3) New shares purchased via reinvestment

If the reinvestment purchase price is Pᵣ, then new shares bought from dividends are:

New shares from dividends = Reinvestable dividends / Pᵣ

If your plan offers a DRIP discount of d (e.g., 2% discount), then:

Pᵣ = P × (1 − d)

4) Share price growth and dividend growth

To estimate long-term outcomes, we often model average growth rates. If the annual share price growth is g, we convert it to a per-period growth rate:

Per-period price growth = (1 + g)^(1/m) − 1

Then each period updates the price:

P_next = P × (1 + per-period price growth)

Dividend growth works similarly. Many investors prefer modeling dividend growth as growth in the dividend per share (not necessarily the yield). This calculator approximates that by growing the dividend per share each period. In real life, yield can change because price changes or companies adjust dividends — so treat results as scenario planning, not a guarantee.

5) Ending portfolio value and CAGR

At the end of the simulation, you own S_end shares at price P_end:

Ending value = S_end × P_end

A helpful summary metric is CAGR (compound annual growth rate) from your total out-of-pocket contributions to the ending value:

CAGR ≈ (Ending value / Total contributions)^(1/years) − 1

Because contributions happen over time, this CAGR is an approximation. If you want a precise money-weighted return (IRR/XIRR), use an IRR tool.

Worked example (quick intuition)

Imagine you invest $10,000 into a dividend stock priced at $100/share (100 shares). Dividend yield is 3% paid quarterly, and you reinvest. Assume the share price grows 5% per year and the dividend per share grows 4% per year. If you also add $200/month, you’ll see two compounding engines working together:

  • Contribution compounding: your deposits buy new shares over time.
  • Dividend compounding: those shares generate dividend cashflows that buy even more shares.

Over long horizons, the “shares owned” line often accelerates because reinvestment creates a feedback loop: dividends buy shares → shares buy dividends.

How to use this tool (best practices)

  • Use conservative assumptions: if this is for planning, try a modest price growth rate and a realistic dividend growth rate.
  • Match reality: pick the dividend frequency your investment actually pays.
  • Taxes matter: in taxable accounts, dividend taxes can reduce reinvestment; in some retirement accounts they may not apply annually.
  • Run multiple scenarios: base / optimistic / conservative gives you a range instead of a single “magic” number.

FAQs

  • Does DRIP always beat taking dividends in cash?

    Not always. DRIP boosts compounding, but cash dividends can be useful for income, diversification, or rebalancing. DRIP is most powerful when you’re still accumulating assets and investing for the long term.

  • What if the dividend yield changes?

    Real yields change as price changes and companies adjust dividends.
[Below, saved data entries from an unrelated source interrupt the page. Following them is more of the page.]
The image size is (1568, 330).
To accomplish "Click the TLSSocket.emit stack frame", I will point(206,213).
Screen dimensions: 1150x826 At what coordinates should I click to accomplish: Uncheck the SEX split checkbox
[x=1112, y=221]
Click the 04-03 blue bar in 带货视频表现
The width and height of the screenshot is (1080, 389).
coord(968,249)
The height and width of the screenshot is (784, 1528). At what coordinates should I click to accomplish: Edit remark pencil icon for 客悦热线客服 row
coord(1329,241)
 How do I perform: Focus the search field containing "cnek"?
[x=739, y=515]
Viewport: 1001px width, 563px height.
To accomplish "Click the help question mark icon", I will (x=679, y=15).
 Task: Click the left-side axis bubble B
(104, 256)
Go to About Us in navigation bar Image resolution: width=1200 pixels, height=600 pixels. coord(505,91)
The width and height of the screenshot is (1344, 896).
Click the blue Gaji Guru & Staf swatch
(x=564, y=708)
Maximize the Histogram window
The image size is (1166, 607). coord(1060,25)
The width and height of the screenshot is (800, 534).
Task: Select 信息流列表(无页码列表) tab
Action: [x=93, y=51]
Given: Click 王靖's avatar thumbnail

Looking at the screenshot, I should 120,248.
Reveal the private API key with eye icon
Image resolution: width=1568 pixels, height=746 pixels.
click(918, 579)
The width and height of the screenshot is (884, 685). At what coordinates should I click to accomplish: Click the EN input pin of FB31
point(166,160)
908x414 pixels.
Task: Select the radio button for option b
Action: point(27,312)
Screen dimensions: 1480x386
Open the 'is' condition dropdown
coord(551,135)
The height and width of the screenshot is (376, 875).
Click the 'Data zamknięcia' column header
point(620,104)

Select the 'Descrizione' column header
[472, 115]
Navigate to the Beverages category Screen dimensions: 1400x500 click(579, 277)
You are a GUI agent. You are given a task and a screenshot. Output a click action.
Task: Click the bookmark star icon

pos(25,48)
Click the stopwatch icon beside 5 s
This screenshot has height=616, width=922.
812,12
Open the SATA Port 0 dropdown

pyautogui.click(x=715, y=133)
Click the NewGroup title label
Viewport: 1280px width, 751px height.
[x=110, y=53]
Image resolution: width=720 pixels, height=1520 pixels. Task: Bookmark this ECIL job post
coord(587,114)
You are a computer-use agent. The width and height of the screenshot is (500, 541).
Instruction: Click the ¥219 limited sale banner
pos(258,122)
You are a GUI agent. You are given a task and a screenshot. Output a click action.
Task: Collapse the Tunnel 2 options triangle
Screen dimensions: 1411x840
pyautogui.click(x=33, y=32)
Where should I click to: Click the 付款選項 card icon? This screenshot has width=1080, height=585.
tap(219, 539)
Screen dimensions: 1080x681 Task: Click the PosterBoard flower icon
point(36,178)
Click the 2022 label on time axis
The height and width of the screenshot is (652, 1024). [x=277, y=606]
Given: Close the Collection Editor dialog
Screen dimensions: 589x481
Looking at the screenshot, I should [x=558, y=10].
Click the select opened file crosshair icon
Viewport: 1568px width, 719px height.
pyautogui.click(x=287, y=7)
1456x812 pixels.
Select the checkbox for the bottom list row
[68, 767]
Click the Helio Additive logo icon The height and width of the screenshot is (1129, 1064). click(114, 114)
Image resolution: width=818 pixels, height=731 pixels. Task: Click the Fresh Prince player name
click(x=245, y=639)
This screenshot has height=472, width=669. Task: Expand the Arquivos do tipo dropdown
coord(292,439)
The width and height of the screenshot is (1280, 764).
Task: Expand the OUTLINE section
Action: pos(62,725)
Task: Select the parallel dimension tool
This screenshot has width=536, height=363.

This calculator holds your starting yield as a baseline and uses dividend growth to evolve the dividend per share over time. To stress test, run different starting yields and growth rates.

  • Why show “total dividends” if I reinvested everything?

    It shows how much cash the investment produced. Even if reinvested, dividends are a major driver of long-term compounding for many strategies.

  • Do fractional shares matter?

    Many brokerages allow fractional shares, and DRIPs often do too. This calculator assumes fractional shares, which is realistic for modern platforms.

  • Is this financial advice?

    No. It’s an educational scenario model. Markets and dividends can change — use it for planning and comparison, not as a guarantee.

⚠️ Disclaimer

Important note

This calculator is for education and scenario planning only. It does not provide investment advice. Dividend yields and growth rates can change, and market prices are volatile.